YOUR TASK: In the ExKeychain text, set down the stretch from "All keychain operations" through "Erlang NIF machinery." word for word.

Start of SOURCE EXTRACT

ExKeychain

Elixir bindings to macOS Keychain Services via Security.framework.

Uses Rustler NIFs backed by the security-framework Rust crate (146M+ downloads, used by reqwest and rustls).

Installation

def deps do
  [{:ex_keychain, "~> 0.1.0"}]
end

Requires Rust toolchain (rustup). macOS only.

Usage

# Store a password
:ok = ExKeychain.set("my-app", "user@example.com", "s3cret")

# Retrieve it
{:ok, "s3cret"} = ExKeychain.get("my-app", "user@example.com")

# Check existence without triggering access dialogs
true = ExKeychain.exists?("my-app", "user@example.com")

# List all accounts for a service
["user@example.com"] = ExKeychain.list("my-app")

# Delete
:ok = ExKeychain.delete("my-app", "user@example.com")

How It Works

All keychain operations go through Apple's Security.framework C API (SecItemAdd, SecItemCopyMatching, SecItemUpdate, SecItemDelete). The Rust layer provides safe wrappers and handles CoreFoundation type conversion. Rustler handles the Erlang NIF machinery.

All NIF functions are scheduled on dirty I/O schedulers since keychain operations involve IPC with the securityd daemon.

Code Signing

Some keychain operations (especially on the system keychain or with access control lists) require code signing. For development, a self-signed certificate works. For distribution, use a proper Developer ID certificate.

End of SOURCE EXTRACT
Start of INFORMATION SUPPLIED

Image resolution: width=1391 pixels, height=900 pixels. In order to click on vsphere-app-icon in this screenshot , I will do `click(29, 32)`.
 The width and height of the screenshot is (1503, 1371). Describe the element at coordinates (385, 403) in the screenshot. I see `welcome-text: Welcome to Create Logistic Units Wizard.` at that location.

End of INFORMATION SUPPLIED

EXERCISE ANSWER:
All keychain operations go through Apple's Security.framework C API (SecItemAdd, SecItemCopyMatching, SecItemUpdate, SecItemDelete). The Rust layer provides safe wrappers and handles CoreFoundation type conversion. Rustler handles the Erlang NIF machinery.